§ TASK OBJECTIVE
The entries that follow include a run beginning at the line with "[Главная страница] (58, 1015)" and ending at the line with "[Ресурсы для заводчиков] (67, 1262)"; restate that run word for word and leave the rest out.

══ RECORDS SHOWN ══

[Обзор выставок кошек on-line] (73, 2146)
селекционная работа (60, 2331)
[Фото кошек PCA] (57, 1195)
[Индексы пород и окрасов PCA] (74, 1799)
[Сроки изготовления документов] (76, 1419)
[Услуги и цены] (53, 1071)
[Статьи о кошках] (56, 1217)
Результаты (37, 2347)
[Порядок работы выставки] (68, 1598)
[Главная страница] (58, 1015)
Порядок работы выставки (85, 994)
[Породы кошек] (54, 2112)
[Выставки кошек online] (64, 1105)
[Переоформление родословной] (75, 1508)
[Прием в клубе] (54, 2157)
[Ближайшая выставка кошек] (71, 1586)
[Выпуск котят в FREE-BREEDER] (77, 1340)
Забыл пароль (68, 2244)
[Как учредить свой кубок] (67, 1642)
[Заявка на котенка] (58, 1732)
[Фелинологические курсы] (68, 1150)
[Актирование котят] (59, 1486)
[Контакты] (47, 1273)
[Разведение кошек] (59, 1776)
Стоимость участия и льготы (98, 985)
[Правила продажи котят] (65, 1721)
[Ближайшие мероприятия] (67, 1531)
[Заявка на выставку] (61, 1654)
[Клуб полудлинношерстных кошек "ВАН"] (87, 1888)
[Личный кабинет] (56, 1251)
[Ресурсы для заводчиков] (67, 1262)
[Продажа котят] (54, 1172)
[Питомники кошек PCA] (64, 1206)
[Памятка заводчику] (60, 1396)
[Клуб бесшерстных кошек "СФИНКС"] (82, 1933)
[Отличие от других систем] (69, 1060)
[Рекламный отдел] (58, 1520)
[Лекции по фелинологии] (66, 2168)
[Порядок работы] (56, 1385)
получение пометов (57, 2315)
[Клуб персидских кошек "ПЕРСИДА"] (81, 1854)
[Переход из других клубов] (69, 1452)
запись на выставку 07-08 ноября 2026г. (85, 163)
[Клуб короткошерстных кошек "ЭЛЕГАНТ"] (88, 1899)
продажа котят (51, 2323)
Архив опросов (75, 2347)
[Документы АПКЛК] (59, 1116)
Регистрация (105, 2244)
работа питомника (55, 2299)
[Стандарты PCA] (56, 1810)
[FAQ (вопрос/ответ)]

═══

§ ANSWER SPACE
[Главная страница] (58, 1015)
Порядок работы выставки (85, 994)
[Породы кошек] (54, 2112)
[Выставки кошек online] (64, 1105)
[Переоформление родословной] (75, 1508)
[Прием в клубе] (54, 2157)
[Ближайшая выставка кошек] (71, 1586)
[Выпуск котят в FREE-BREEDER] (77, 1340)
Забыл пароль (68, 2244)
[Как учредить свой кубок] (67, 1642)
[Заявка на котенка] (58, 1732)
[Фелинологические курсы] (68, 1150)
[Актирование котят] (59, 1486)
[Контакты] (47, 1273)
[Разведение кошек] (59, 1776)
Стоимость участия и льготы (98, 985)
[Правила продажи котят] (65, 1721)
[Ближайшие мероприятия] (67, 1531)
[Заявка на выставку] (61, 1654)
[Клуб полудлинношерстных кошек "ВАН"] (87, 1888)
[Личный кабинет] (56, 1251)
[Ресурсы для заводчиков] (67, 1262)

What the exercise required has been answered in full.